En cuanto se hubo marchado, Anthony cogió el teléfono. Eran las cuatro de la tarde en San Francisco, la persona a la que llamaba respondió al primer timbrazo.

– ¡Pilguez al aparato!

– ¿Te molesto? Soy Anthony.

– Los viejos amigos no molestan jamás. ¿A qué debo el placer de oírte, después de tanto tiempo?

– Quería pedirte un favor, que hagas para mí una pequeña investigación, si es que aún te manejas por esos terrenos.

– Si supieras lo que me aburro desde que estoy jubilado… ¡Aunque me llamaras para decirme que has perdido las llaves, estaría encantado de ocuparme del caso!

– ¿Conservas algún contacto en la policía de fronteras, alguien en la oficina de visados que pueda hacer una búsqueda para nosotros?

– ¡Todavía tengo el brazo muy largo, a ver qué te crees!

– Pues bien, necesito que lo estires al máximo, te diré de qué se trata…

La conversación entre los dos viejos amigos duró algo más de media hora. El ex inspector Pilguez le prometió a Anthony que le conseguiría la información que quería lo antes posible.

Eran las ocho de la tarde en Nueva York. De la puerta del anticuario colgaba un cartelito que indicaba que la tienda estaría cerrada hasta el día siguiente. En el interior, Stanley montaba los estantes de una biblioteca de finales del siglo XIX que le habían llevado por la tarde. Adam llamó al cristal del escaparate.

– ¡Qué pesado! -suspiró Stanley, escondiéndose detrás de un aparador.

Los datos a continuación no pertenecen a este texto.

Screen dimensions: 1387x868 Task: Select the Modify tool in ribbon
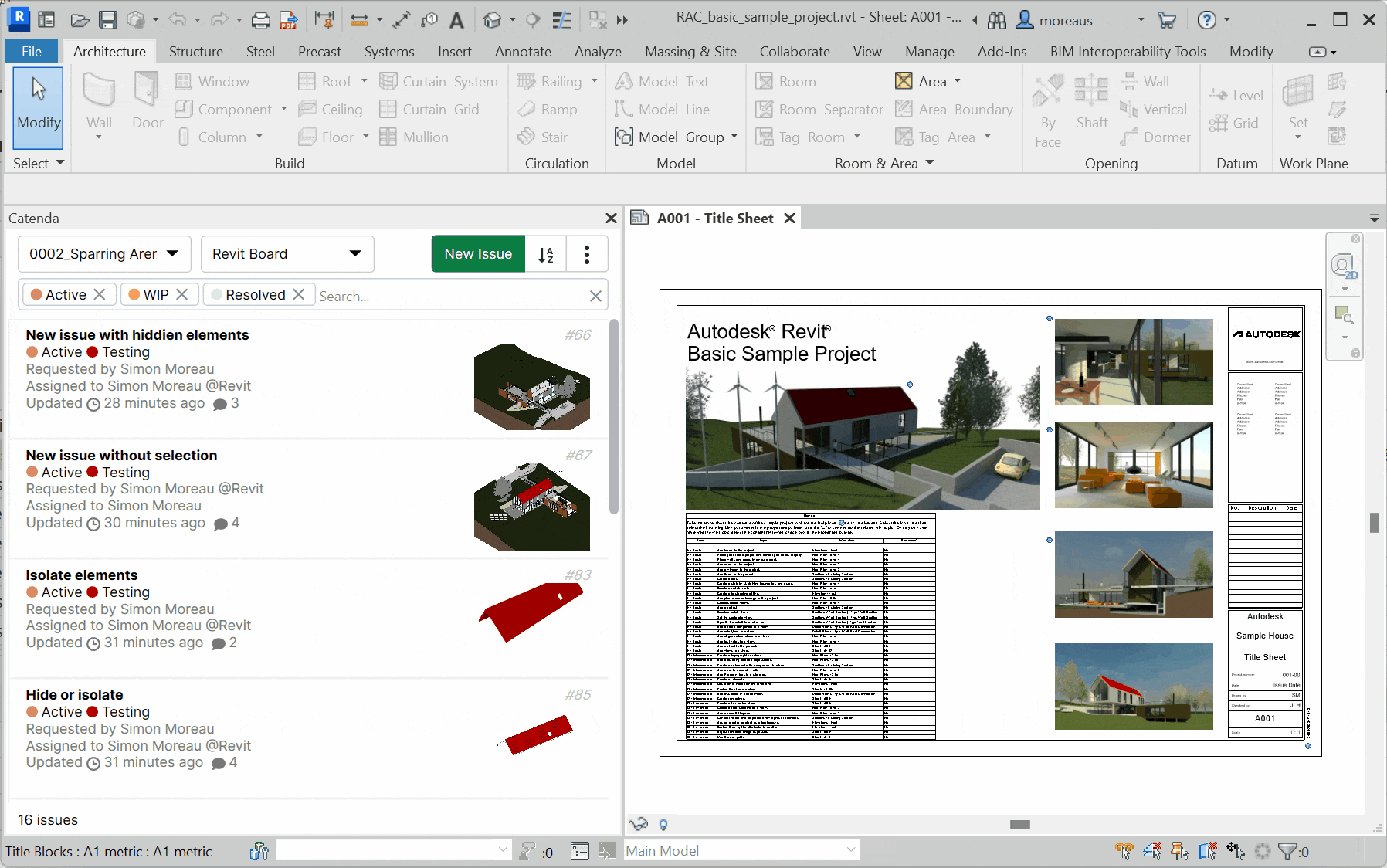tap(39, 107)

– ¡Stanley, soy yo, Adam! ¡Sé que estás ahí! Stanley se agachó, conteniendo la respiración. -¡Tengo dos botellas de cháteau lafite! Stanley levantó despacio la cabeza. -¡De 1989! -gritó Adam desde la calle. La puerta de la tienda se abrió.

– Lo siento, no te había oído, estaba ordenando la mercancía -dijo Stanley, dejando pasar a su visitante-. ¿Has cenado ya?

18

Tomas se desperezó y salió de la cama, con cuidado de no despertar a Marina, que dormía a su lado. Bajó la escalera de caracol y cruzó el salón, en la planta baja del dúplex. Pasando por detrás de la barra del bar, colocó una taza en la cafetera, cubrió el aparato con una servilleta para ahogar el ruido y le dio al botón. Abrió la cristalera y salió a la terraza para aprovechar los primeros rayos de sol que ya acariciaban los tejados de Roma. Se acercó a la barandilla y miró la calle allá abajo. Un repartidor descargaba cajas de verduras delante de la tienda de alimentación contigua al café, en la planta baja del edificio de Marina.

Un intenso olor a pan tostado precedió una sarta de tacos en italiano. Marina apareció en albornoz con aire malhumorado.

– ¡Dos cosas! -anunció-. La primera es que estás en pelotas, y dudo mucho que mis vecinos de enfrente aprecien el espectáculo para amenizar su desayuno.

– ¿Y la segunda? -preguntó Tomas sin volverse.

– El desayuno lo tomamos abajo en el café, en casa no hay nada.

– ¿No compramos ciabattas anoche? -preguntó Tomas con tono burlón.

– ¡Vístete! -replicó Marina volviendo al interior.

– ¡Al menos podrías darme los buenos días! -gruñó él.